■ **EXTRACTED ENTRIES**
━━━━━━━━

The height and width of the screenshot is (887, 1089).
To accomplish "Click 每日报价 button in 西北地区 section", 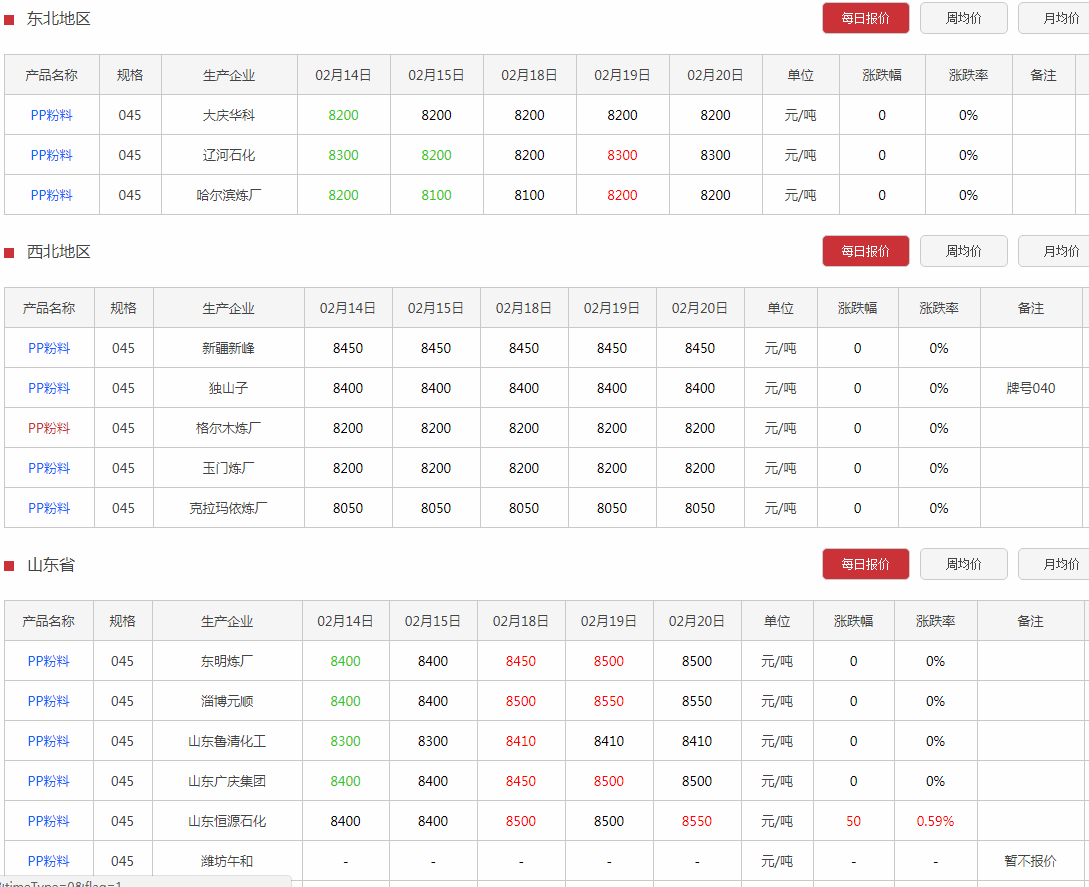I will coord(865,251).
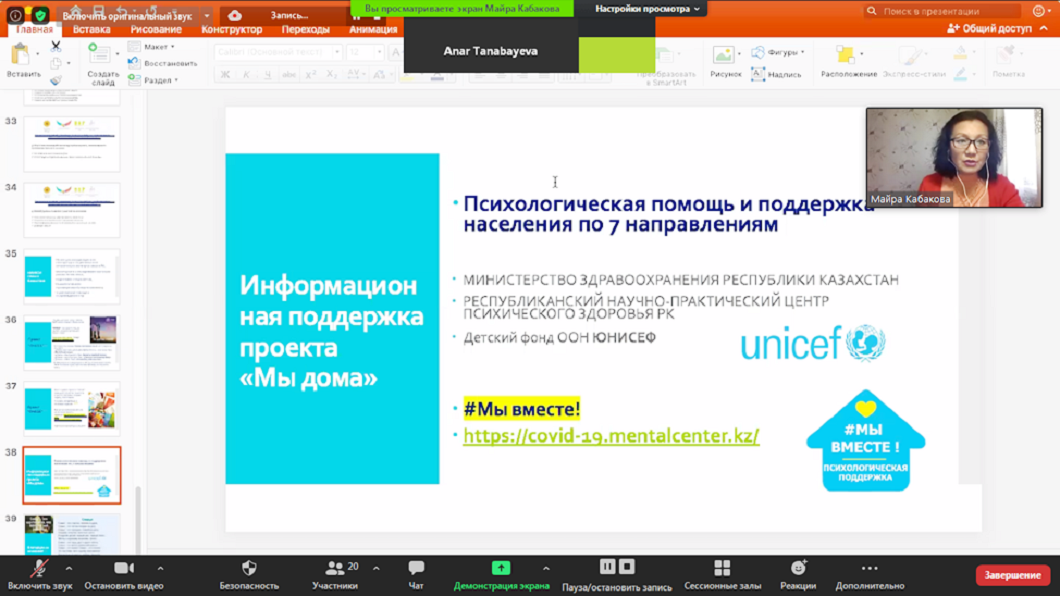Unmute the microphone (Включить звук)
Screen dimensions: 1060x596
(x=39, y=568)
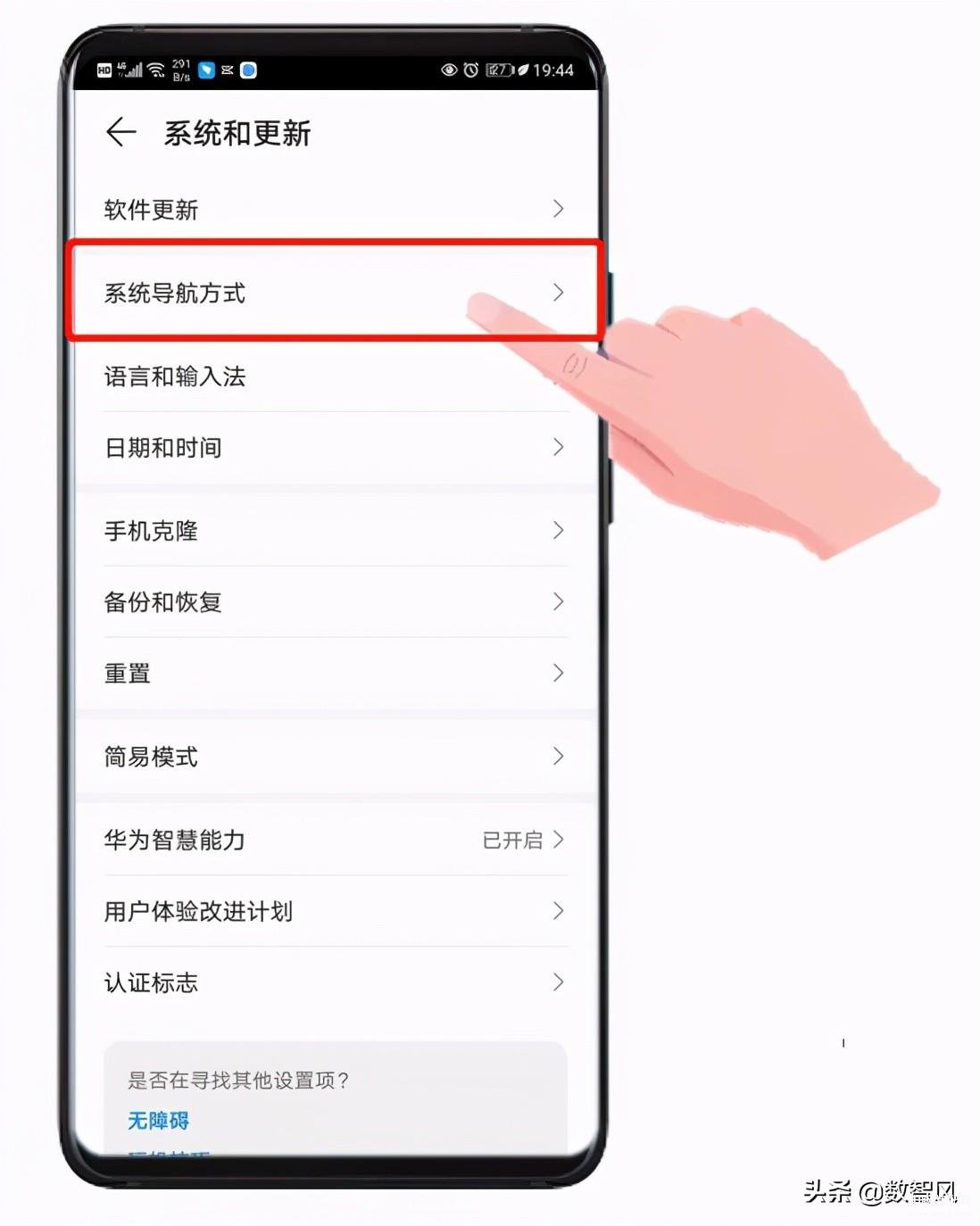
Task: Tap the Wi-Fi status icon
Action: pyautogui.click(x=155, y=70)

━━━━━━━━

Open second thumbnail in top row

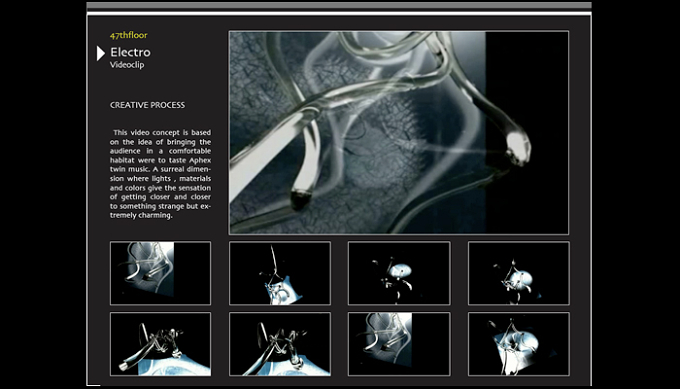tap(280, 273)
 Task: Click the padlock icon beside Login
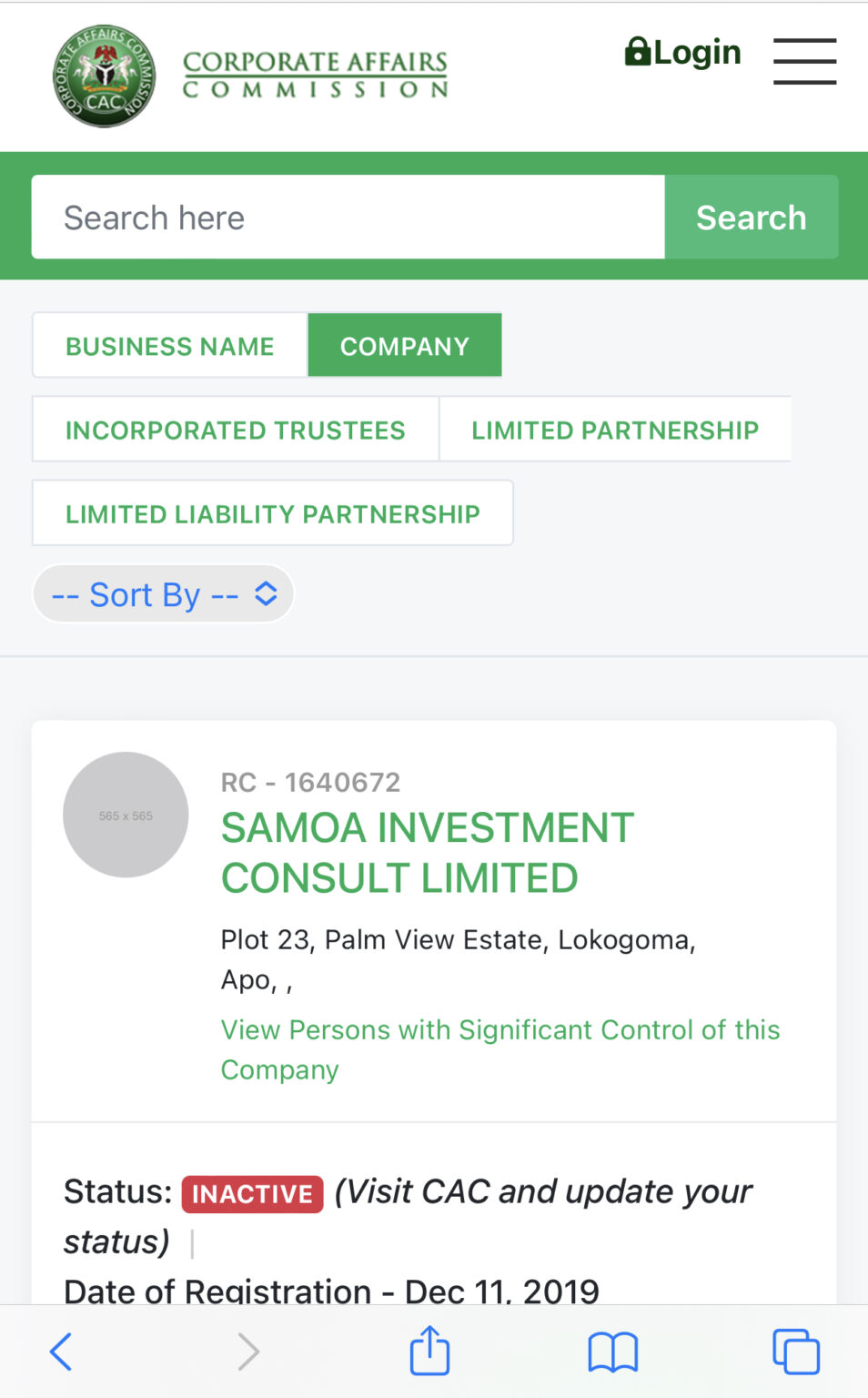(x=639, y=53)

━━━━━━━━

■ **WORK REQUIRED**
Quote the items verbatim from the line containing "Open second thumbnail in top row" to the line containing "(x=639, y=53)", including both of those lines. Omit the pictures from your answer.

■ **WRITTEN SOLUTION**
Open second thumbnail in top row

tap(280, 273)
 Task: Click the padlock icon beside Login
(x=639, y=53)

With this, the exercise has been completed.